(WORK TO BE COMPLETED):
Repeat the listing exactly. Pictures stay out of your copy.

(THE RECORDS):
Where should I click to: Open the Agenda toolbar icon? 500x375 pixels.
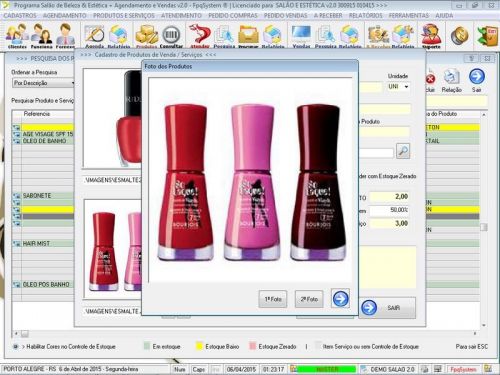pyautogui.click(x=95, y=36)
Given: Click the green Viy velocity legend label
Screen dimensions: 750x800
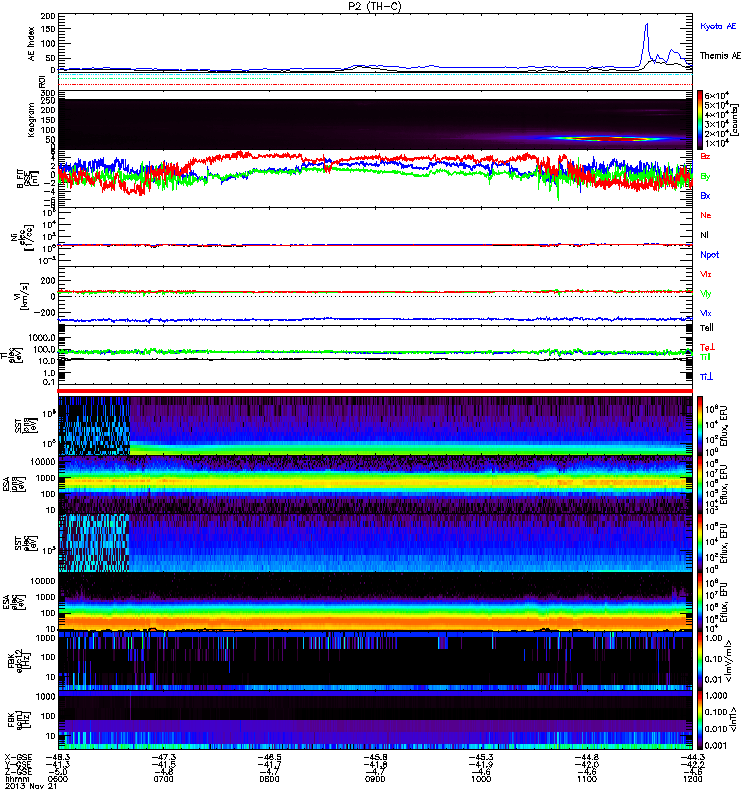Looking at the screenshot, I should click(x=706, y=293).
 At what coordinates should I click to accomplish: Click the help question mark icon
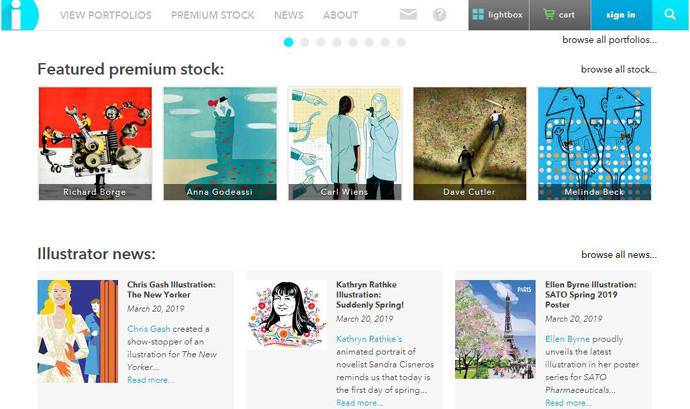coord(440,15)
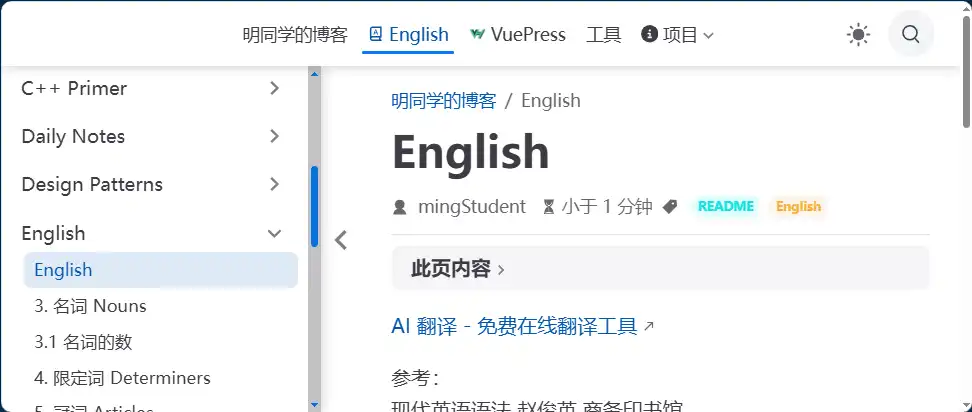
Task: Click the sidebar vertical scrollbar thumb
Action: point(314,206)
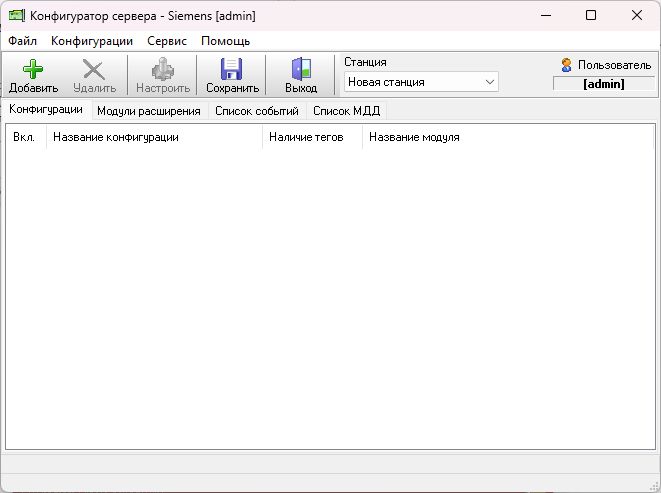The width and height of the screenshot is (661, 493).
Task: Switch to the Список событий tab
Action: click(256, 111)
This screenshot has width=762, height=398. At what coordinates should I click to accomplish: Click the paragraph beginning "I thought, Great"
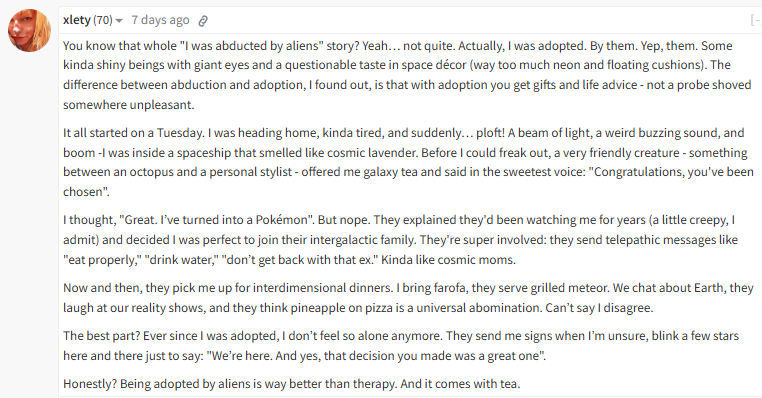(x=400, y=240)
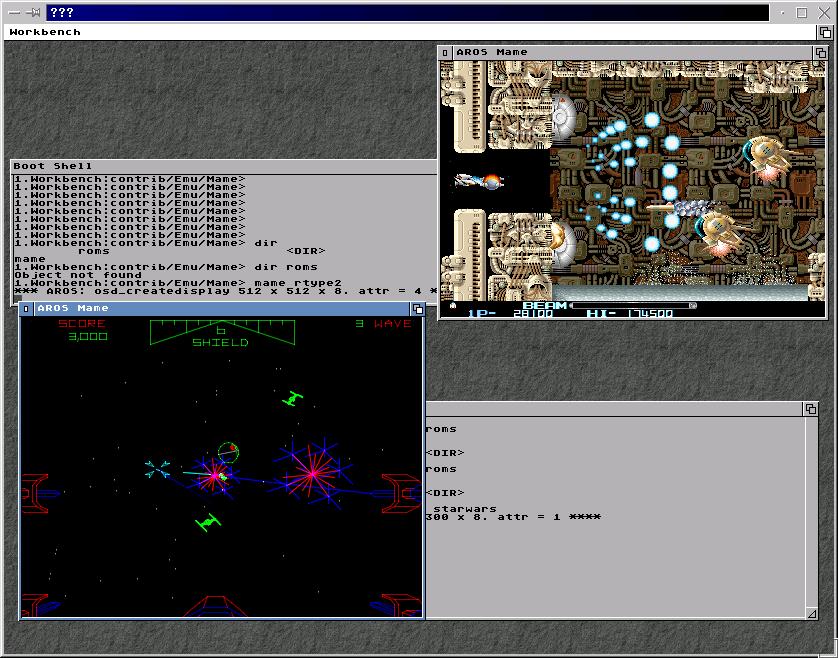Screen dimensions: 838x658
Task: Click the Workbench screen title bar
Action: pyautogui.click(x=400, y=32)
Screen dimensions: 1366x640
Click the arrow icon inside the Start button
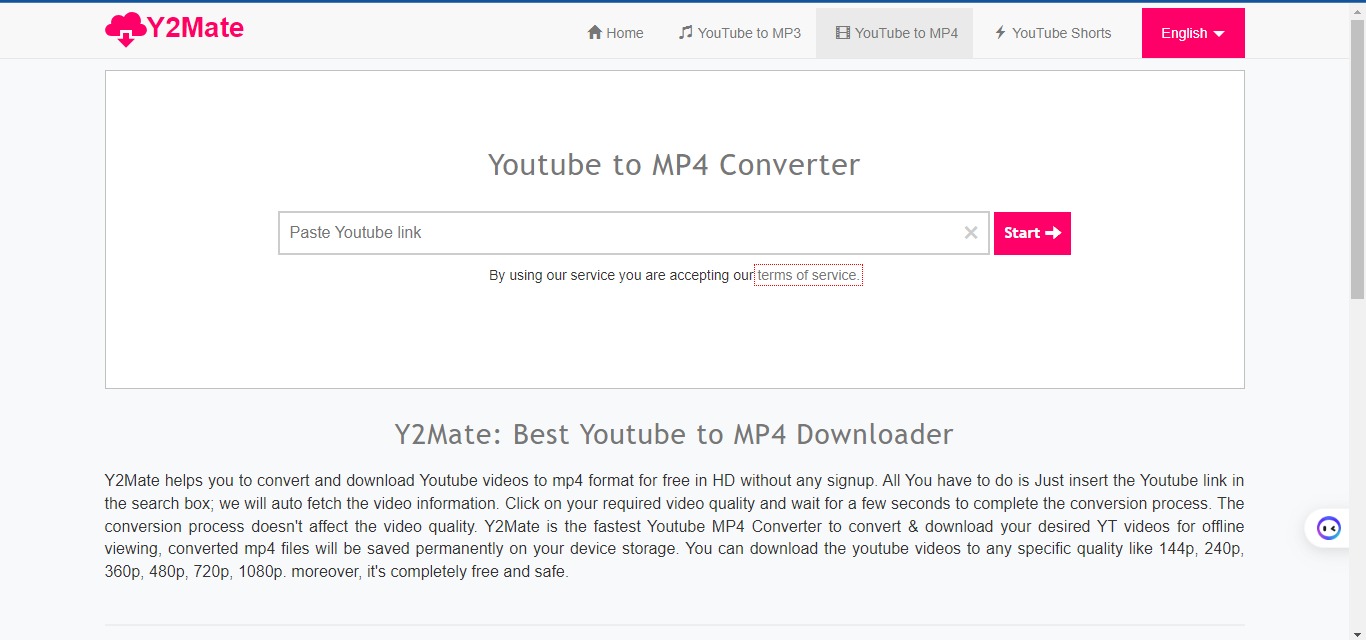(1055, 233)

(ANSWER):
Where should I click to: Open the Agenda toolbar icon? 500x375 pixels.
pyautogui.click(x=95, y=36)
Given: Click the green Viy velocity legend label
Screen dimensions: 750x800
Looking at the screenshot, I should click(x=706, y=293).
 At what coordinates should I click to accomplish: Click the help question mark icon
coord(440,15)
Task: Click the sidebar vertical scrollbar thumb
Action: point(314,206)
The width and height of the screenshot is (661, 493).
Task: Switch to the Список событий tab
Action: click(256, 111)
This screenshot has width=762, height=398. At what coordinates should I click to accomplish: Click the paragraph beginning "I thought, Great"
(x=400, y=240)
Screen dimensions: 838x658
Task: Click the Workbench screen title bar
Action: pyautogui.click(x=400, y=32)
Screen dimensions: 1366x640
Click the arrow icon inside the Start button
(1055, 233)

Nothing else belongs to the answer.